La puissance développée par le sujet à 75% de sa fréquence cardiaque maximale théorique est donc de 139 watts.
API-d-

(E) Pour finir, afin de calculer l’API, il suffit de diviser la puissance développée à 75% de la FCmax théorique par le poids de l’individu.
API-e-

Interprétations

Que mesurons-nous avec ce test ? Nous mesurons la réponse cardiaque en fonction d’un effort standardisé.
La puissance développée pré et post prise en charge, ainsi que l’API peuvent donner des indications sur les capacités des patients : si la FC est moins élevée pour un même effort absolu, ou à l’inverse une puissance plus élevée pour une même FC, on peut donc penser qu’il y a une une évolution positive des capacités cardiorespiratoires du patient.
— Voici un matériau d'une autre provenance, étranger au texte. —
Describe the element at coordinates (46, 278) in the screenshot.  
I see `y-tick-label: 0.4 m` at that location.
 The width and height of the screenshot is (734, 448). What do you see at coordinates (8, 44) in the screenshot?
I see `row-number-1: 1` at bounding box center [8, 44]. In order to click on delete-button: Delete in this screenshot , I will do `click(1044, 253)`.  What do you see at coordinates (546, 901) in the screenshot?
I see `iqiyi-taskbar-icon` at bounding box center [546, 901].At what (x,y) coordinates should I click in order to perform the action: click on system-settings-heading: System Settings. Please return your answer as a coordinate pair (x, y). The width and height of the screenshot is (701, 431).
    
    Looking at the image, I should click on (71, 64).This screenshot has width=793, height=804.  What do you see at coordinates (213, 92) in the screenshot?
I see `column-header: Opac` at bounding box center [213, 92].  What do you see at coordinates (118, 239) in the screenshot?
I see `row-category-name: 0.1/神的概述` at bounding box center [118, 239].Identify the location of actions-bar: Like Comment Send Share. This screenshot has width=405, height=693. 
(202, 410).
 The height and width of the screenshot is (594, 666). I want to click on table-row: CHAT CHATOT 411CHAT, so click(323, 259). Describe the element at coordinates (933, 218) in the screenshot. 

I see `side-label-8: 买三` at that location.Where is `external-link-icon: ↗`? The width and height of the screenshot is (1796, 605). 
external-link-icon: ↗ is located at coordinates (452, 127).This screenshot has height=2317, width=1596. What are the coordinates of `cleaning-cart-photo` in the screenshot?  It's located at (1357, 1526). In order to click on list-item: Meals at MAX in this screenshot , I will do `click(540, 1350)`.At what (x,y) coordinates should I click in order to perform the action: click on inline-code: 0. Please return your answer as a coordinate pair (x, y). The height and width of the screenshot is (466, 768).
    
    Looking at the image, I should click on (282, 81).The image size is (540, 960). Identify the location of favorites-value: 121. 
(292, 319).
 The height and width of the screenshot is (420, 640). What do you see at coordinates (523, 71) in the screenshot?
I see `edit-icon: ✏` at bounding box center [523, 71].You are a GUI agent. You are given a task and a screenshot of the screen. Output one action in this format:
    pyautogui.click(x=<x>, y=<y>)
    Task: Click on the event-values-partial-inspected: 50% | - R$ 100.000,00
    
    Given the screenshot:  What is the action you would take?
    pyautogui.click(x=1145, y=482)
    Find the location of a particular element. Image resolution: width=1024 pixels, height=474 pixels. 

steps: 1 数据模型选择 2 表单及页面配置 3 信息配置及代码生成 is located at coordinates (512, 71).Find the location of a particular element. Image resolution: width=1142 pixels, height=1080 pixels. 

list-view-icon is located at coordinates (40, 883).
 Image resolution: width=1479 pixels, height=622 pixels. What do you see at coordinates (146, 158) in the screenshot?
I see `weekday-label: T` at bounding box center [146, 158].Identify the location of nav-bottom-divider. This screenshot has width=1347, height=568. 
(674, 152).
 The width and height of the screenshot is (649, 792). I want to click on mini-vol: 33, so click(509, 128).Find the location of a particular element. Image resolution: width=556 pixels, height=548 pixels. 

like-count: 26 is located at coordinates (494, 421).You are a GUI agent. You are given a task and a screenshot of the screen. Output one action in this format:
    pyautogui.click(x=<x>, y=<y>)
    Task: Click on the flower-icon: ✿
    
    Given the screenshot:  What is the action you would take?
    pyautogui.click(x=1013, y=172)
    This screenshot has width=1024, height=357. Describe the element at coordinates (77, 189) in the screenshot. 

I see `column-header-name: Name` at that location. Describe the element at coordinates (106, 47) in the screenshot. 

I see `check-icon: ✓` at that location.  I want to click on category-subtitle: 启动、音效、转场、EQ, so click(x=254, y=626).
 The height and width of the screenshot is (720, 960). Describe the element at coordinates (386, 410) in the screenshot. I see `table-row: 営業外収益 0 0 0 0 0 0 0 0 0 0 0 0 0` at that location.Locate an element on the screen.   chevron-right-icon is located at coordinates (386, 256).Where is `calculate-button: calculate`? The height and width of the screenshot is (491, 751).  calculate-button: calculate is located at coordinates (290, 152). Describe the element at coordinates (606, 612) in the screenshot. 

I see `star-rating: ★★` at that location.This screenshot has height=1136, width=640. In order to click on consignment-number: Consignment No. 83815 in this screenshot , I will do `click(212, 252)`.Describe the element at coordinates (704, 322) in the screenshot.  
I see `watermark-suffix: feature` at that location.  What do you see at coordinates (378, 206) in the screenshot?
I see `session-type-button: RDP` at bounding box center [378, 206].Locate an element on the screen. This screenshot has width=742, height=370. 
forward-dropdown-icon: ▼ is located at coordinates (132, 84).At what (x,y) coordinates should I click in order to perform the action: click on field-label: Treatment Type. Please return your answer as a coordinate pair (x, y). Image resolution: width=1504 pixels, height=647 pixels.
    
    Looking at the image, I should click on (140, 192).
Les tests sous-maximaux peuvent nous donner d’autres indications (Löllgen & Leyk, 2018) :

Une augmentation faible ou lente de la fréquence cardiaque peut indiquer une fonction chronotrope inadéquate (e.g, dans des maladies coronariennes ou des insuffisances cardiaque congestives), l’historique clinique permettant de la distinguer d’une réaction bradycardique due à l’entraînement.

A l’inverse, une augmentation excessive de la FC peut être due à un manque d’entraînement, une hyperthyroïdie, une insuffisance cardiaque, ou à une fibrillation auriculaire.

Dans le cas où la tension peut être mesurée pendant le test, une élévation anormale de la pression sanguine peut indiquer une dysfonction cardiaque (e.g, insuffisance cardiaque systolique ou hypertension artérielle).

Données cliniques

Vous vous demandez peut-être à quoi peuvent ressembler les résultats de ces tests en pratique clinique.

Un recueil de données a récemment été mis en place dans le service nutrition où je travaille. Les tests API pré et post prise en charge ont été reportés dans une base de données. A l’heure actuelle nous comptons 43 patients dont les données ont été recueillies.

Après une prise en charge pluridisciplinaire de 6 semaines à raison de 5 séances d’activités physiques par semaine :

  • La moyenne de la puissance développée à 75% de la FCmax théorique est passée de 106W (SD ± 29.9) à 124W (SD ± 35.2) (p=0.0018; d=0.57).
  • La moyenne de l’API est passée de 0.87 (SD ± 0.23) à 1.07 (SD ± 0.28) W.kg^-1 (p<0.001; d=0.77).

Conclusion

L’API submaximal exercise test est un test facile à mettre en place, qui semble robuste scientifiquement et qui fonctionne sur le terrain selon mon expérience. Il est adapté pour le sujet sain et pour un grand nombre de pathologies.

Pour réaliser le test en toute sécurité avec vos patients, je vous exhorte à consulter la partie “safety and supervision” de l’article de Sartor et al. en 2013.